**** PAGE TEXT
Reply By: Exploder - Saturday, Feb 25, 2006 at 21:37

Saturday, Feb 25, 2006 at 21:37
Lower DB better for Hill’s forest’s ECT, Higher DB for Flat open country, it’s got to do with the Radiating pattern of the Antenna

If you only have one Antenna go for something in the middle like a 6DB or 4.5DB
On a sprig mount.

Just IMO
AnswerID: 157061

Follow Up By: geocacher (djcache) - Saturday, Feb 25, 2006 at 21:57

Saturday, Feb 25, 2006 at 21:57
Please explain your rationale why a lower dB antenna is better in hills & forests.

I'd like to know the disadvantages of a high gain antenna in that situation.

FollowupID: 411253

Follow Up By: Exploder - Sunday, Feb 26, 2006 at 03:47

Sunday, Feb 26, 2006 at 03:47
Just looked at the link in the post below made by Paul P; this is basically how I understand it, so it saved me some typing.

If I am wrong in my thinking I will stand corrected, but GME seem to look at it the same.
FollowupID: 411290

Follow Up By: Mike DiD - Sunday, Feb 26, 2006 at 07:44

Sunday, Feb 26, 2006 at 07:44
A high-gain antenna concentrates the signal in a narrow band - a bit like a light-house shining no light above or below the horizon.

This is great when the vehicle is horizontal and the country is flat. But if you are in a deep valley, most of your signal is aimed at the cliffs, with only a little left to go up and over the cliffs.
********
**** RECORDS FOR THIS TASK
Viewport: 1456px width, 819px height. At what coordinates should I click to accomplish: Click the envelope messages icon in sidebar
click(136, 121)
********
**** RECORDS FOR THIS TASK
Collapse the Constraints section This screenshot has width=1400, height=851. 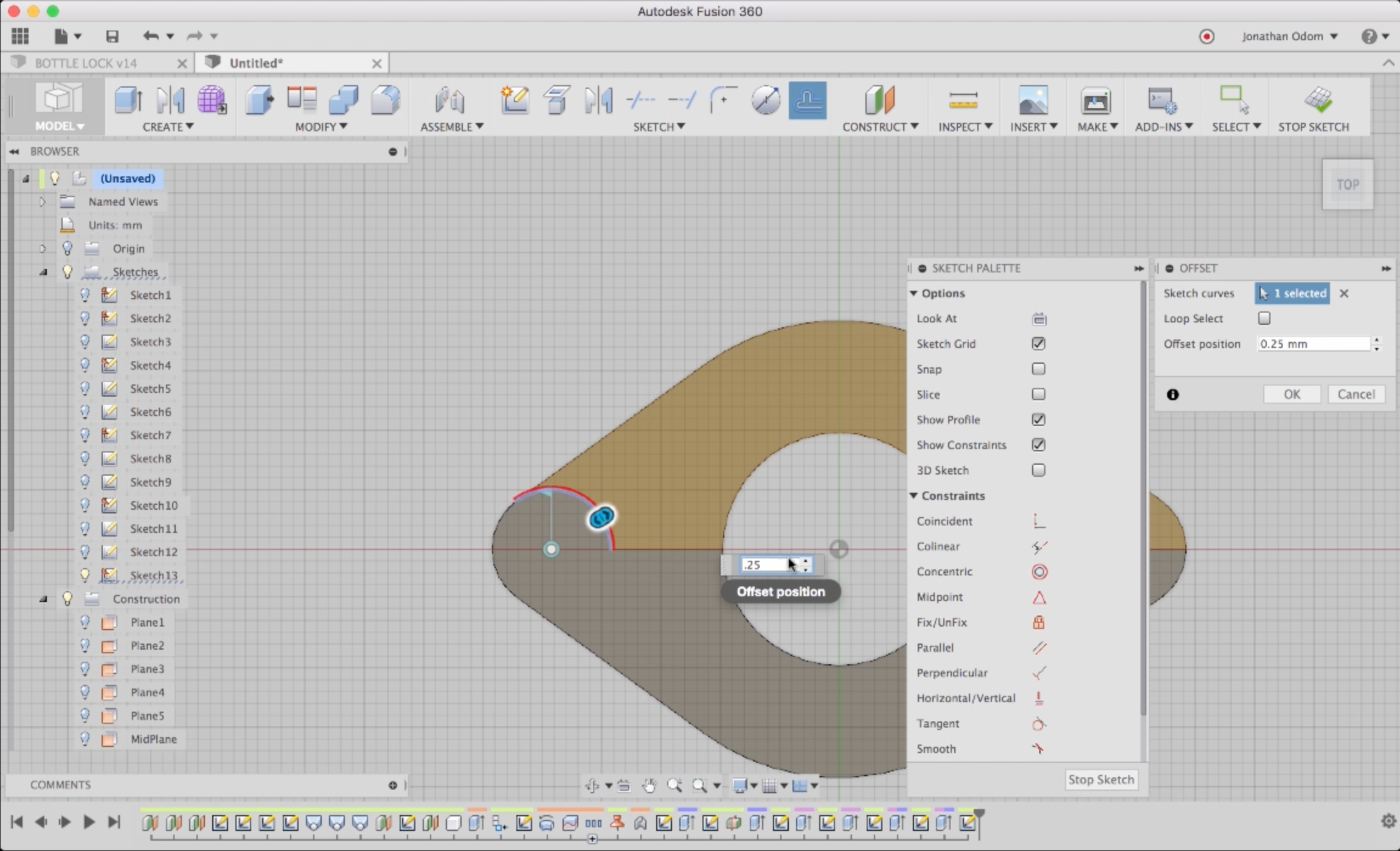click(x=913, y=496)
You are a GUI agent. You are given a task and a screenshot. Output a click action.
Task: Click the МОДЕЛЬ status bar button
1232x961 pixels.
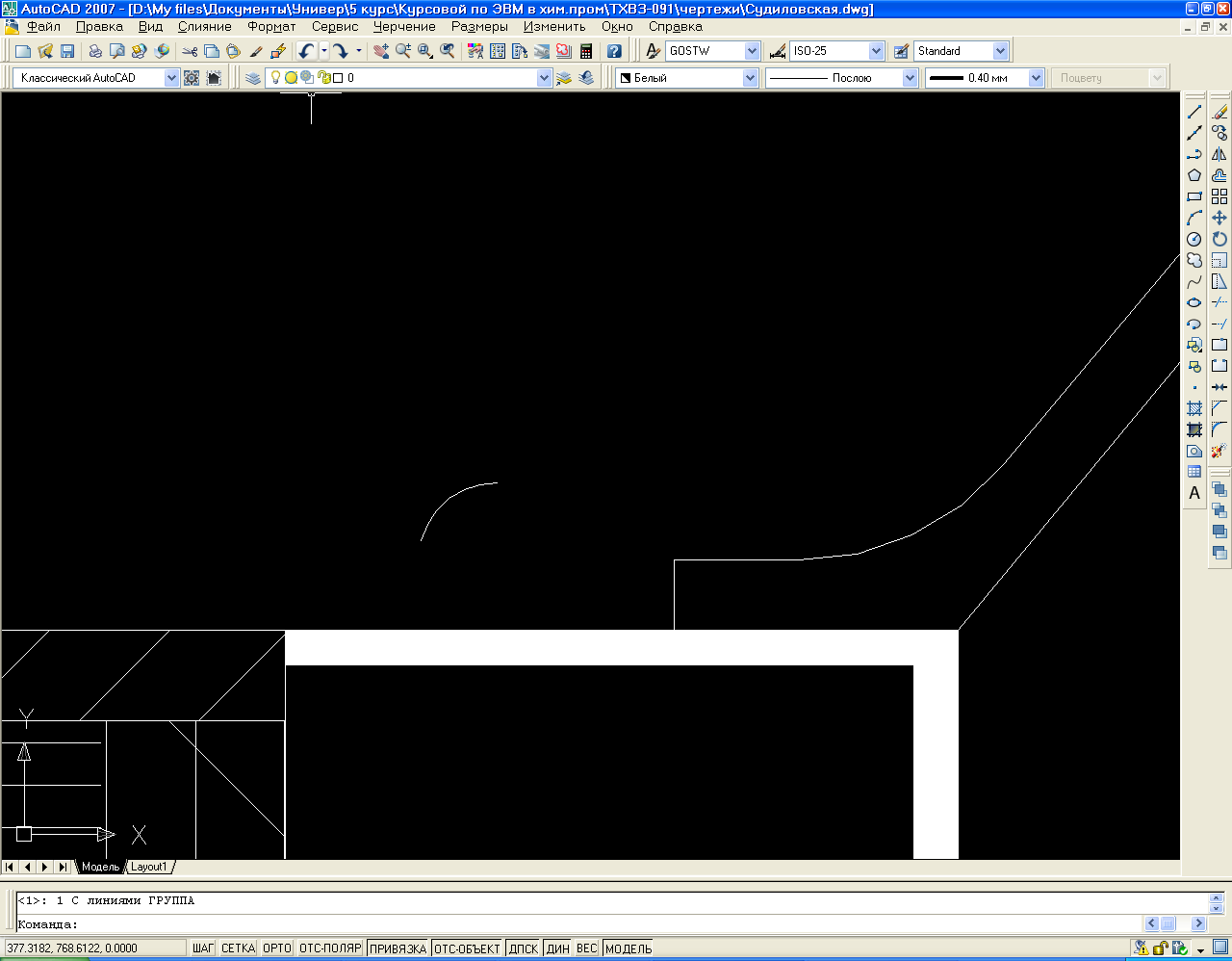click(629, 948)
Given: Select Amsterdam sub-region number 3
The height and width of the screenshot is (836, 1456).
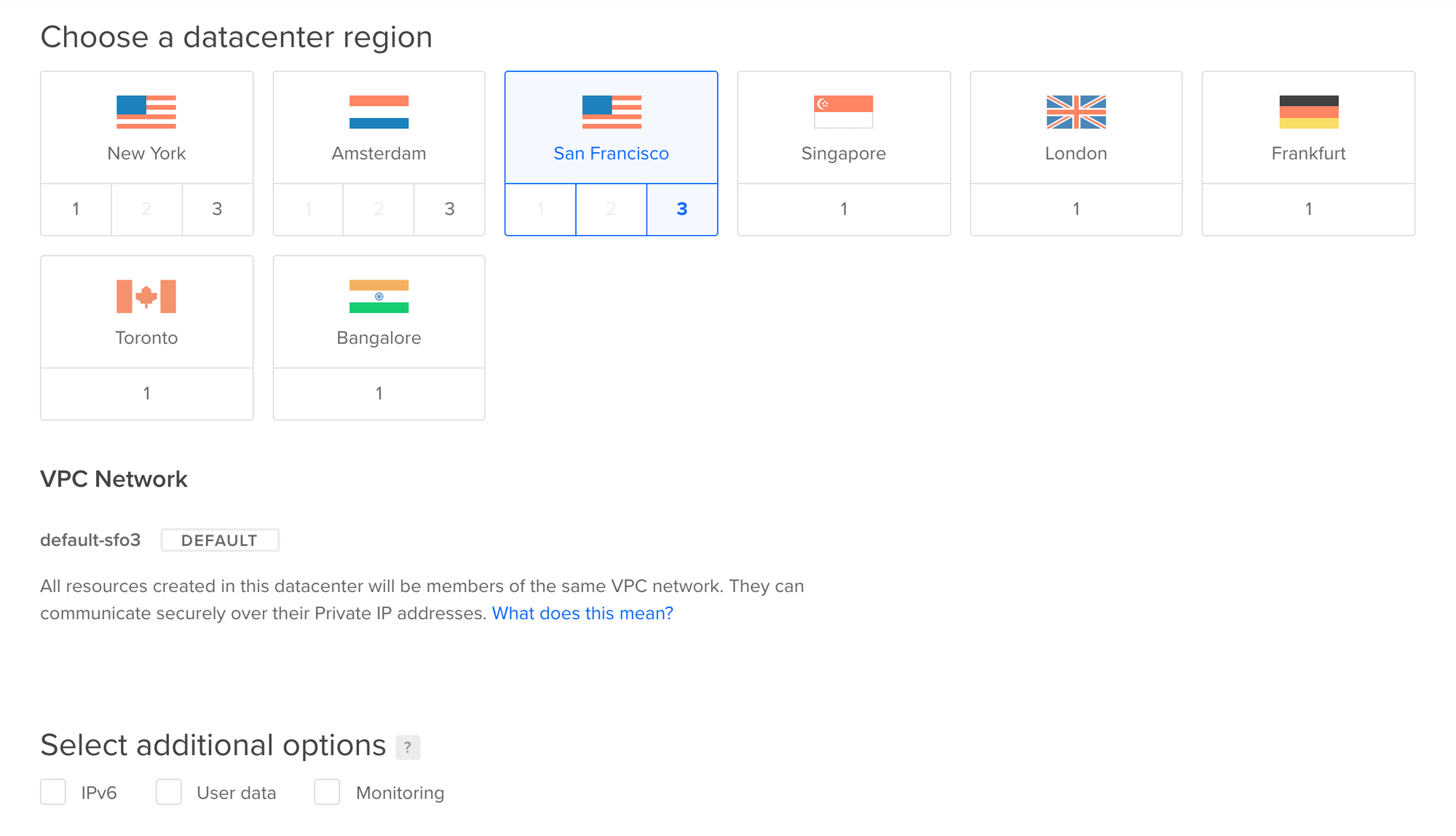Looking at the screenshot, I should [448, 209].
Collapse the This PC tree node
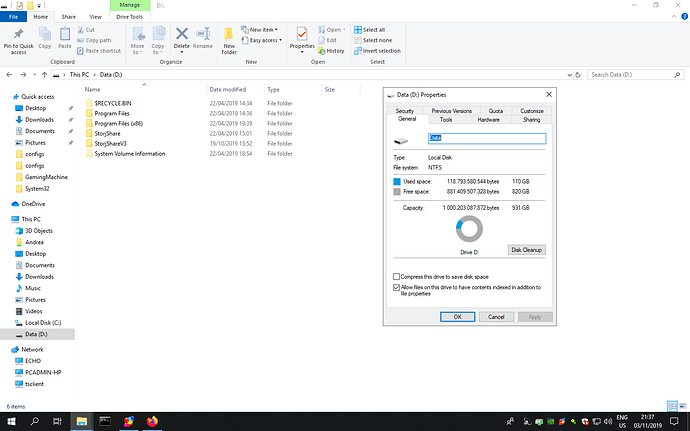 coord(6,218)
********
**** RECORDS FOR THIS TASK
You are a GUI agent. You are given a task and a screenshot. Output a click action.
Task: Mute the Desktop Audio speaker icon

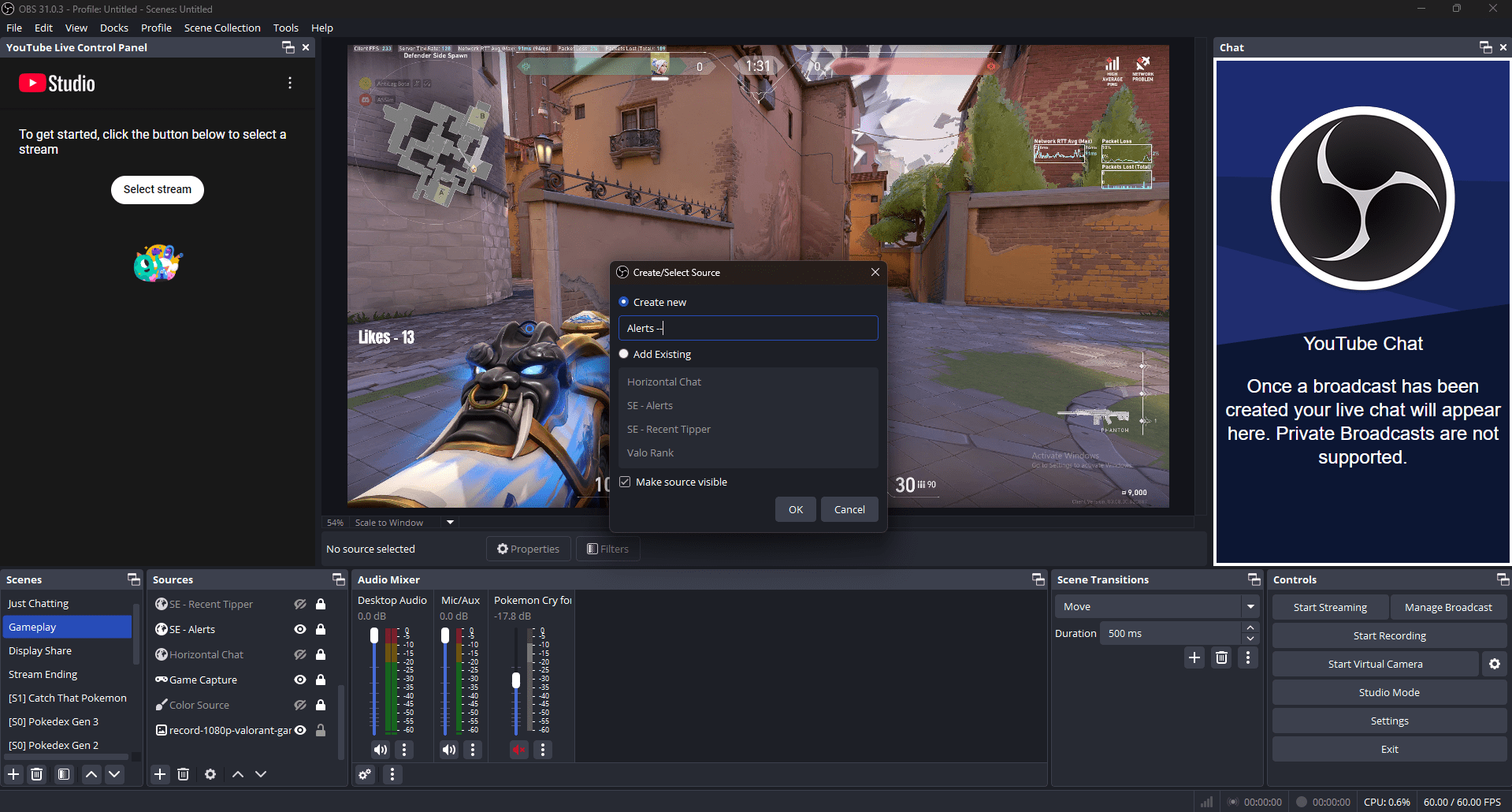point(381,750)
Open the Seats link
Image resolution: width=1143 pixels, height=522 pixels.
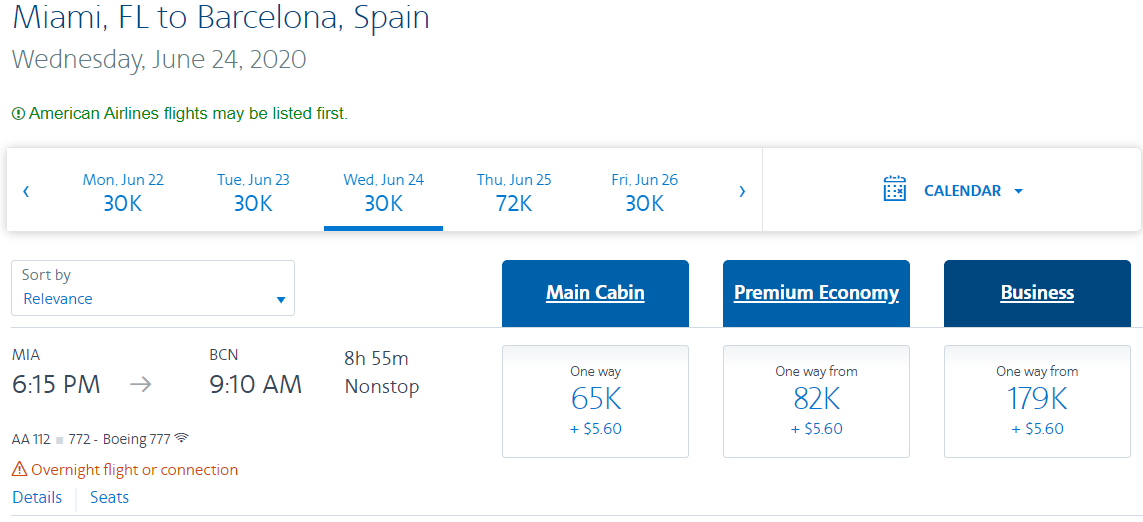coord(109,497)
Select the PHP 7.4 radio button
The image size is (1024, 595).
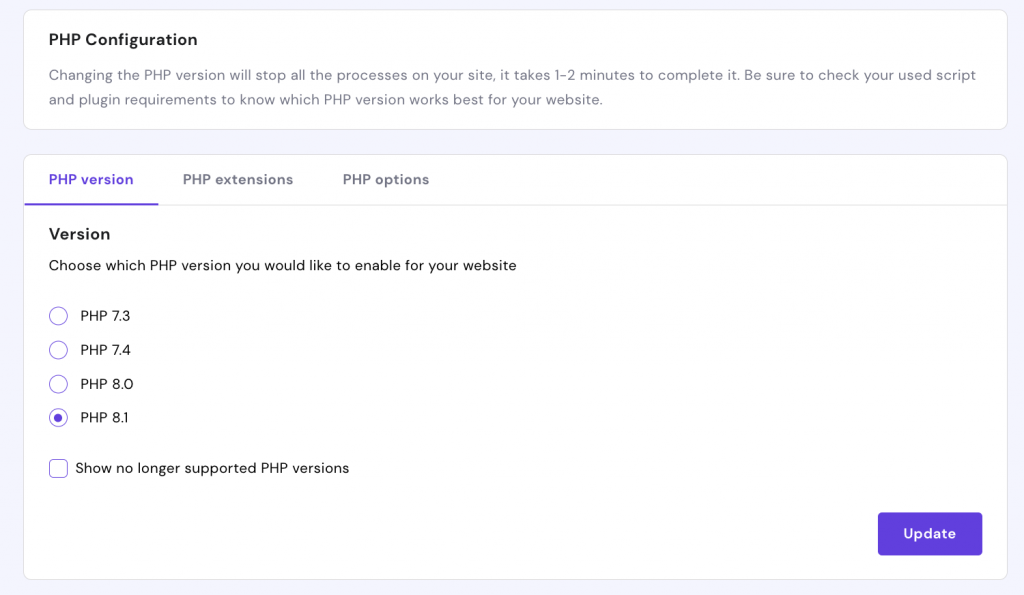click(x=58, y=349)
********
SHORT EXERCISE A: Print the forum thread on antenna gain in full, word for word.
SHORT EXERCISE B: Render the lines of the records between the one holding "Viewport: 1456px width, 819px" and the one holding "click(136, 121)", inclusive, as a numbered list, omitting any blank lines.
The records have no connection to the text.

CORRECT ANSWER A:
Reply By: Exploder - Saturday, Feb 25, 2006 at 21:37

Saturday, Feb 25, 2006 at 21:37
Lower DB better for Hill’s forest’s ECT, Higher DB for Flat open country, it’s got to do with the Radiating pattern of the Antenna

If you only have one Antenna go for something in the middle like a 6DB or 4.5DB
On a sprig mount.

Just IMO
AnswerID: 157061

Follow Up By: geocacher (djcache) - Saturday, Feb 25, 2006 at 21:57

Saturday, Feb 25, 2006 at 21:57
Please explain your rationale why a lower dB antenna is better in hills & forests.

I'd like to know the disadvantages of a high gain antenna in that situation.

FollowupID: 411253

Follow Up By: Exploder - Sunday, Feb 26, 2006 at 03:47

Sunday, Feb 26, 2006 at 03:47
Just looked at the link in the post below made by Paul P; this is basically how I understand it, so it saved me some typing.

If I am wrong in my thinking I will stand corrected, but GME seem to look at it the same.
FollowupID: 411290

Follow Up By: Mike DiD - Sunday, Feb 26, 2006 at 07:44

Sunday, Feb 26, 2006 at 07:44
A high-gain antenna concentrates the signal in a narrow band - a bit like a light-house shining no light above or below the horizon.

This is great when the vehicle is horizontal and the country is flat. But if you are in a deep valley, most of your signal is aimed at the cliffs, with only a little left to go up and over the cliffs.

CORRECT ANSWER B:
1. Viewport: 1456px width, 819px height. At what coordinates should I click to accomplish: Click the envelope messages icon in sidebar
2. click(136, 121)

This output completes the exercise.